Watch it on: IMDb TV (complete series)
It sounds odd to say The Middle, which ran for nine seasons on ABC, was unfairly overlooked, but it always felt like the series, which followed the middle class Midwestern Heck family, was a bit of a hidden gem. It wasn't as popular with Emmy voters as, say, Modern Family, and critics also failed to give it its due, but it was a real, heartfelt, reliable family comedy with mass appeal, and you can stream it on IMDb TV for free. h96 tv box
Watch it on: ABC app (complete series)
Trophy Wife's short life — it was canceled after just one season — can probably be chalked up to its unfortunate title, which was meant to be ironic but ultimately kept viewers from tuning in and experiencing the warmth of the show and the relationships at its center. Malin Akerman starred as the young wife of  Bradley Whitford's middle-aged lawyer, and the comedy explored the dynamics between the two, his children, and his two ex-wives, who were played by  Marcia Gay Harden and  Michaela Watkins. h96 max x3
Watch it on: NBC app (complete series)
Loosely based on the Biblical story of King David, Kings was a compelling drama before its time. Rudely cut down after just one season by NBC, the show starred Ian McShane as the king of the fictional kingdom of Gilboa, while  Christopher Egan portrayed an idealistic young soldier whose counterpart is David. The show also starred Sebastian Stan, which is reason enough to want to check it out.

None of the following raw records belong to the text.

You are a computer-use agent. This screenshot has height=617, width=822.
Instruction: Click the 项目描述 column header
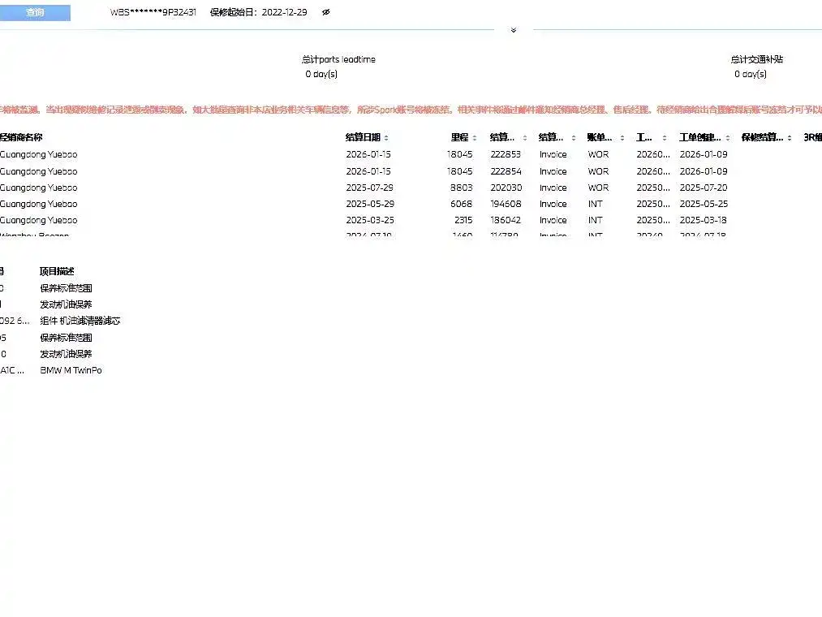(x=57, y=271)
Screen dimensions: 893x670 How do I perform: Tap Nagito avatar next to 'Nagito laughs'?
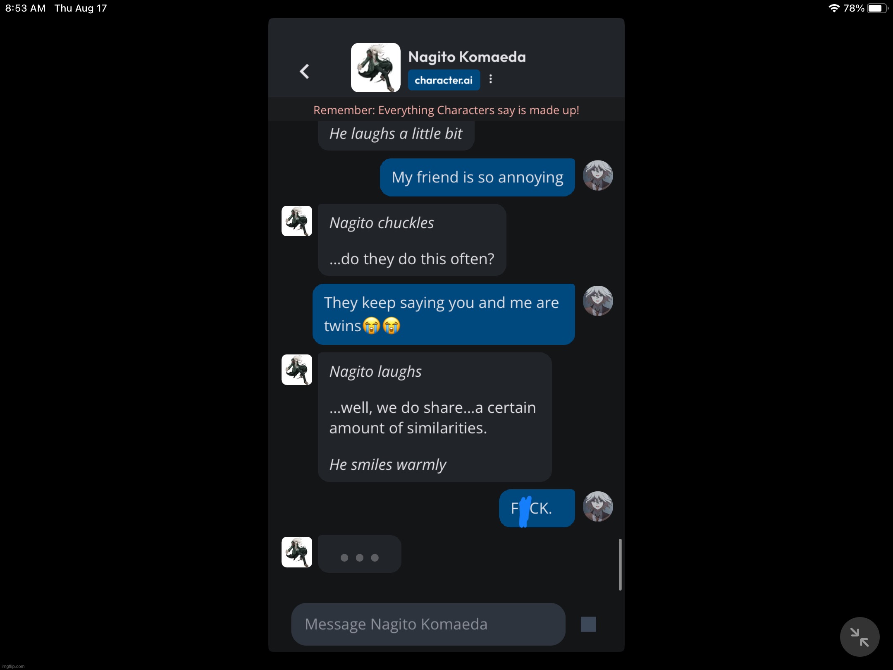pyautogui.click(x=297, y=370)
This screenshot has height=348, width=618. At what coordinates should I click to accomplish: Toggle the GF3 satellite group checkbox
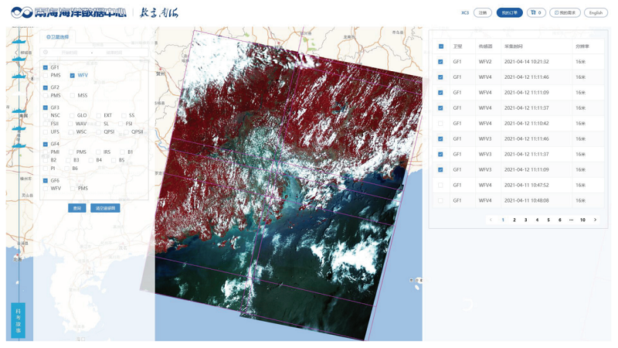(x=46, y=107)
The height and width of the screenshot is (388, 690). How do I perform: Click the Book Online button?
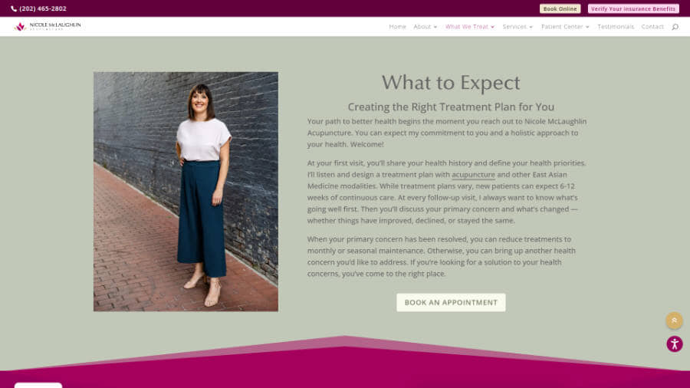(x=560, y=8)
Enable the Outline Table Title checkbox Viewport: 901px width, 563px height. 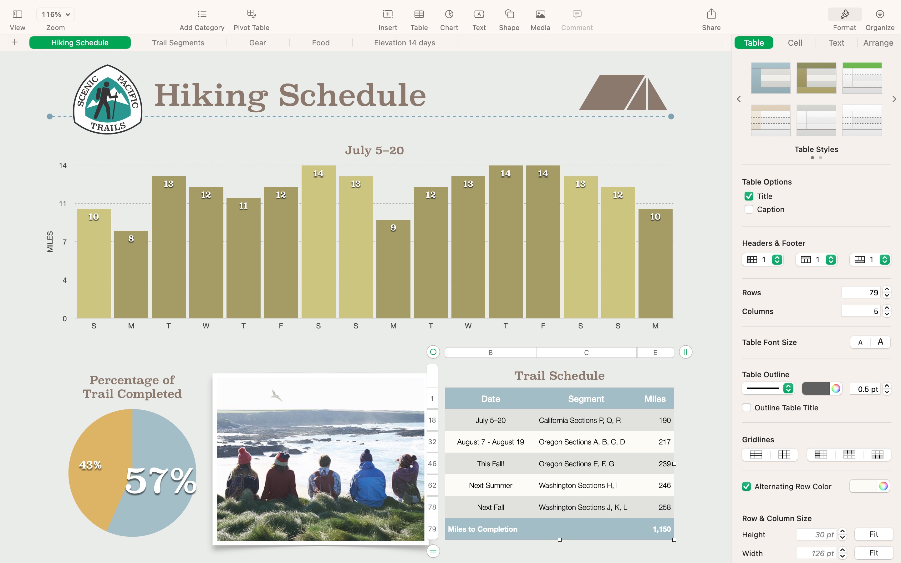tap(747, 407)
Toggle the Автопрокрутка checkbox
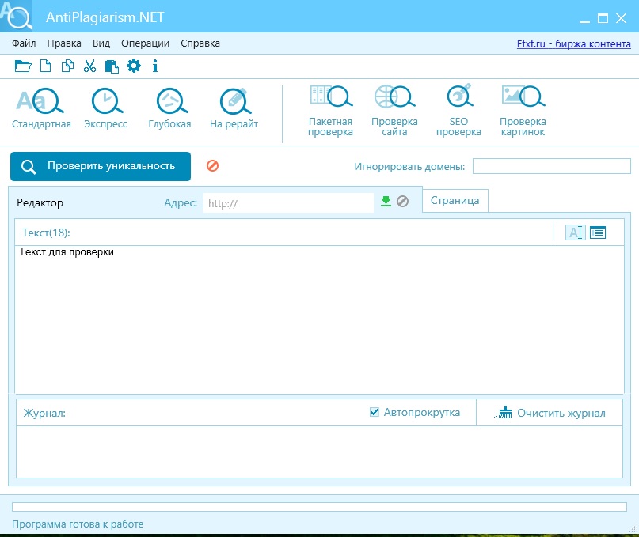Image resolution: width=639 pixels, height=537 pixels. [374, 412]
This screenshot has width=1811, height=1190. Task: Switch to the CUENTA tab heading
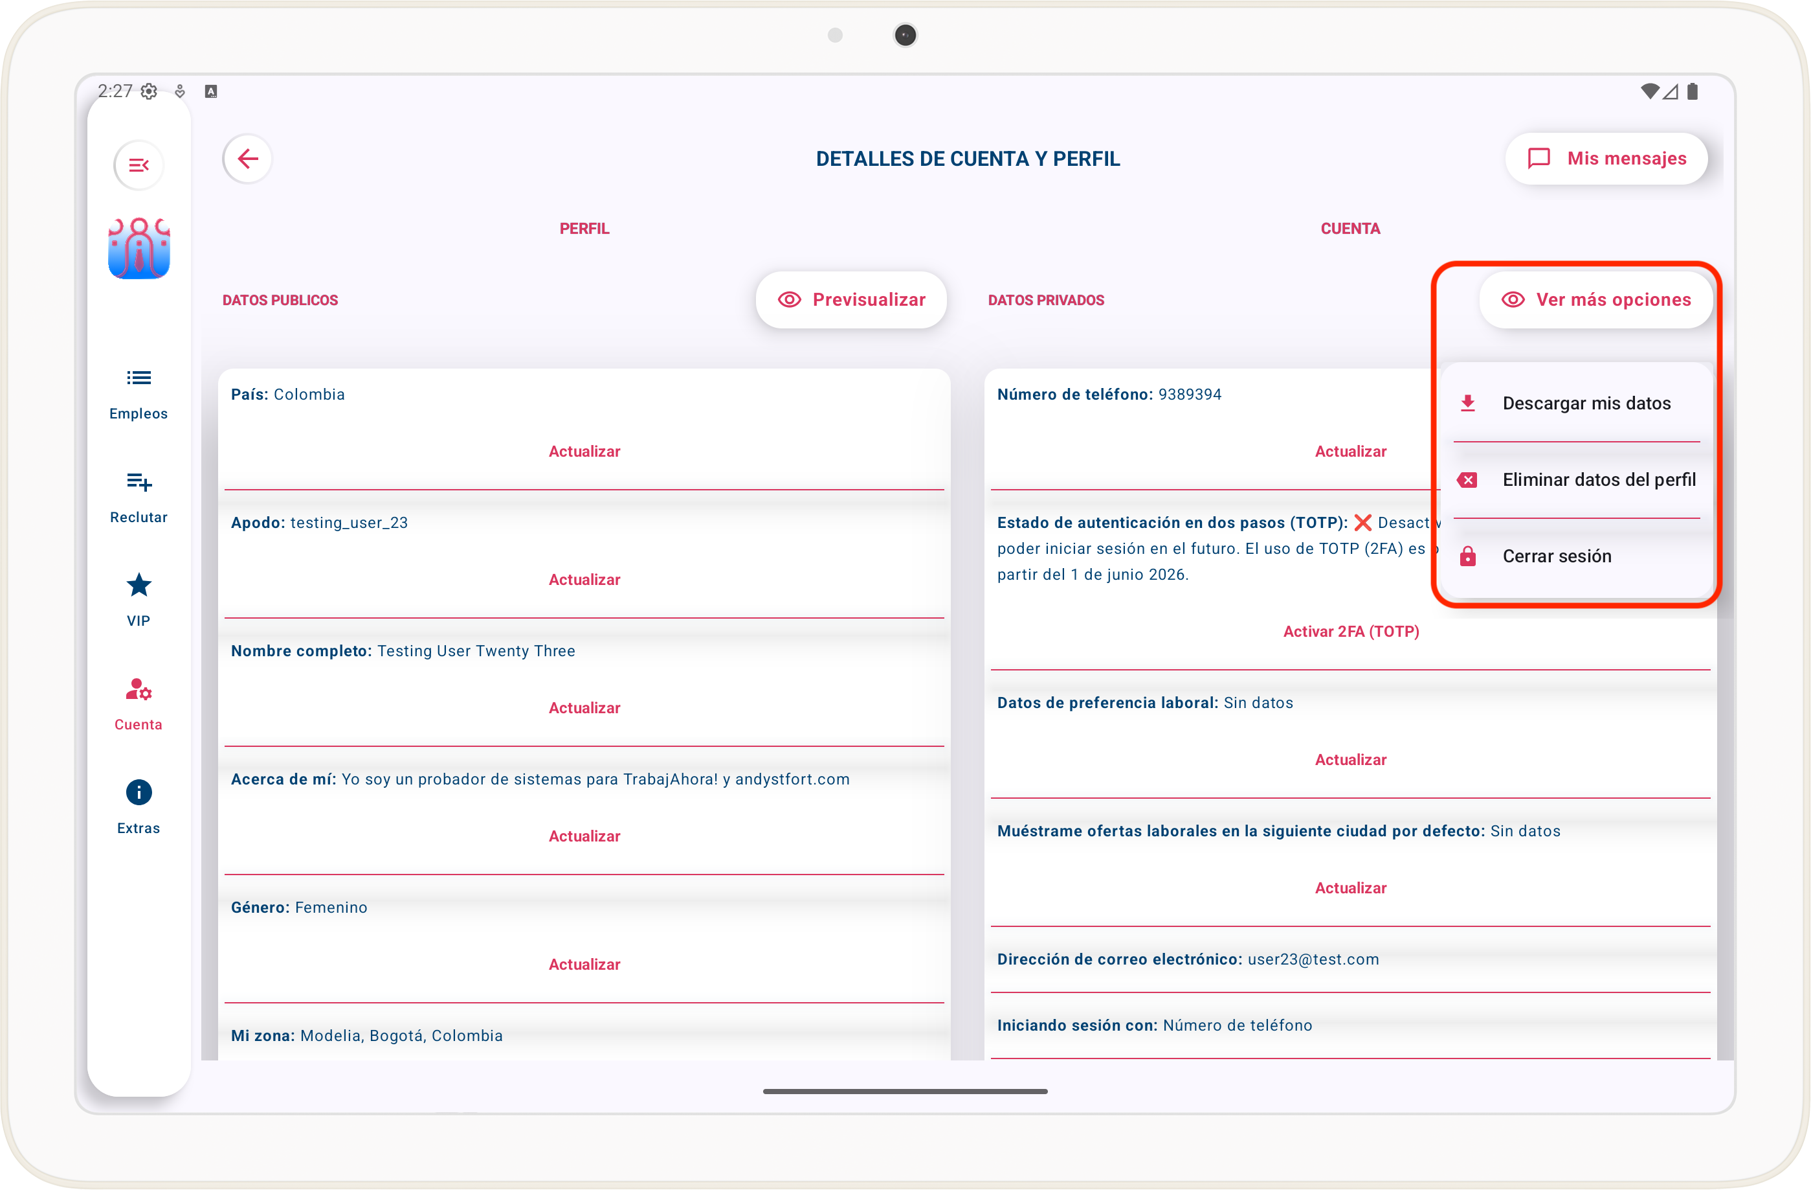pyautogui.click(x=1350, y=228)
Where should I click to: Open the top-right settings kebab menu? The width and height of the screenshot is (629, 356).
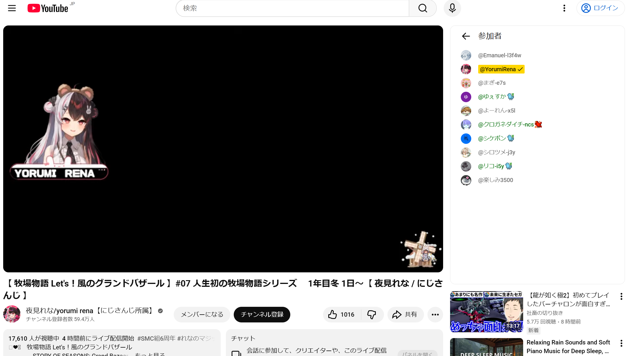click(564, 8)
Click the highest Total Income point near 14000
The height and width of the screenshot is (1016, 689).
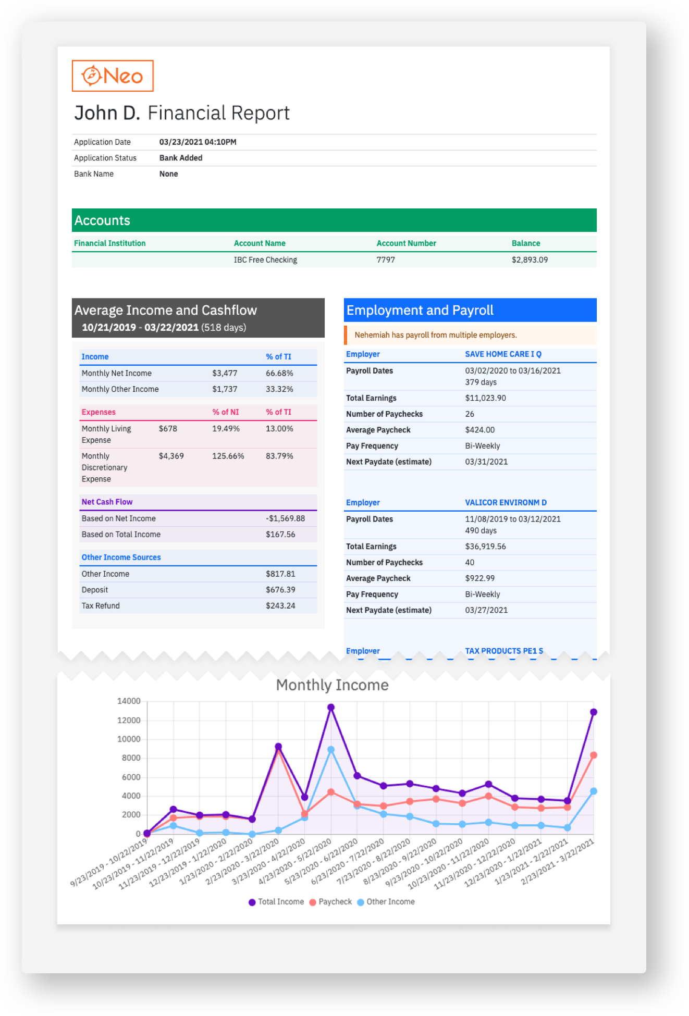pyautogui.click(x=331, y=707)
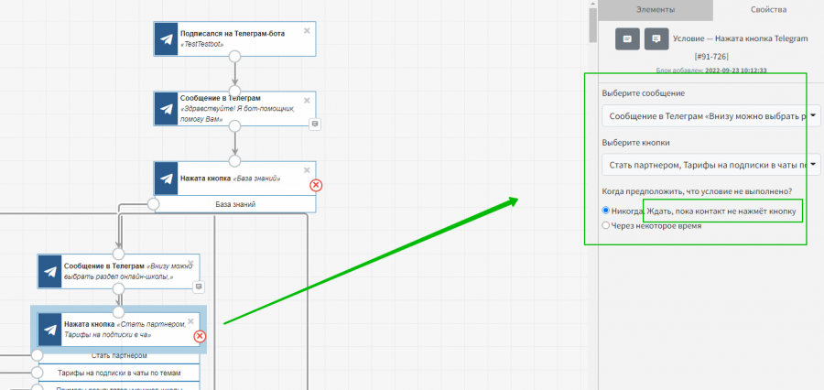Click second gray comment button in properties header
824x390 pixels.
(656, 39)
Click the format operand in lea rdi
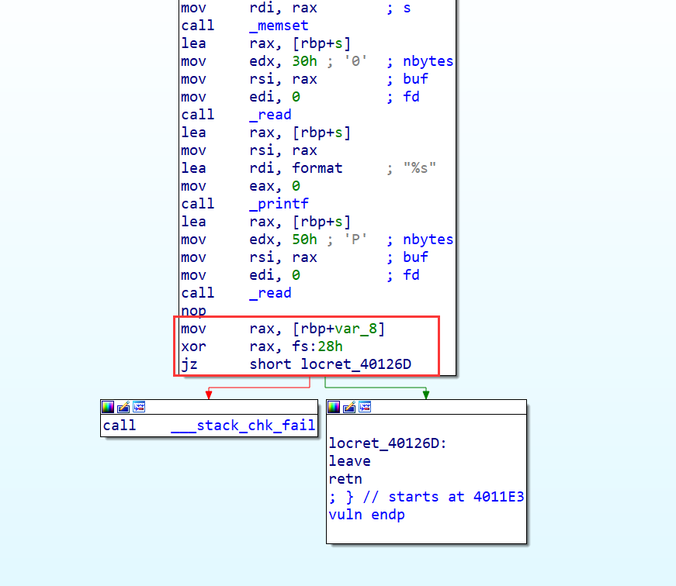Viewport: 676px width, 586px height. (x=317, y=168)
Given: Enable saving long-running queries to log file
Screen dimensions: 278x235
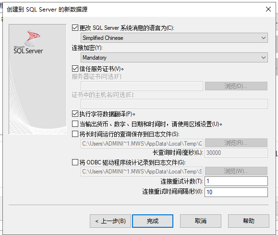Looking at the screenshot, I should pyautogui.click(x=75, y=134).
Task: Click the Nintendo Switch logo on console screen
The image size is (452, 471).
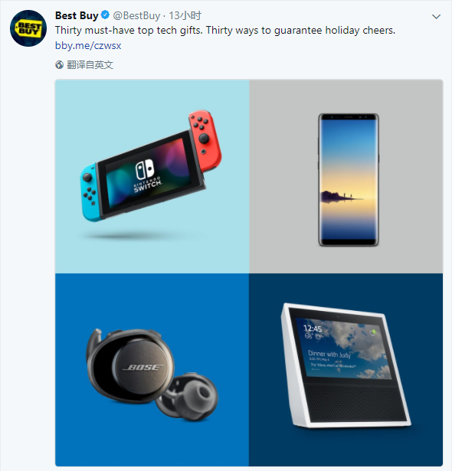Action: pos(147,175)
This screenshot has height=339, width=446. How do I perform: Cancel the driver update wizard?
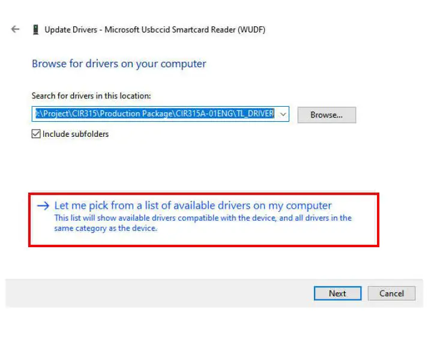tap(391, 293)
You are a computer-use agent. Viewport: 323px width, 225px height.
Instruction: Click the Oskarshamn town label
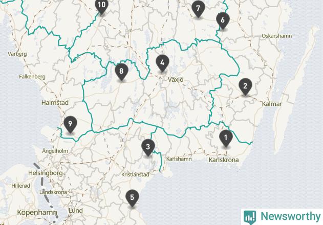coord(276,36)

Watch it on: ABC app (complete series)
Ray Wise portrays Satan in Reaper, a supernatural dramedy about a slacker (Bret Harrison) who reluctantly becomes a reaper tasked with capturing escaped souls from hell after it's revealed his parents made a deal with the devil many, many years before. The fact the show only lasted two seasons is a crime against humanity. Luckily, you can watch it in its entirety for free on the ABC app. h96 max x3
Watch it on: IMDb TV (complete series)
A team of experts led by a kooky old scientist (John Noble), his son (Joshua Jackson), and an FBI agent (Anna Torv) investigate strange occurrences around the country, X-Files style, in the J.J. Abrams-produced Fringe. The series is one of the best broadcast science-fiction shows of all time, particularly in its first three seasons, and perfected the art of the serialized procedural by weaving the show's deep mythology and excellent character work into weekly standalone stories, making it easy to binge or watch in spurts. And by the time the end of Season 1 starts, you'll have a hard time stopping. -Tim Surette
Watch it on: Tubi (complete series), Vudu (complete series)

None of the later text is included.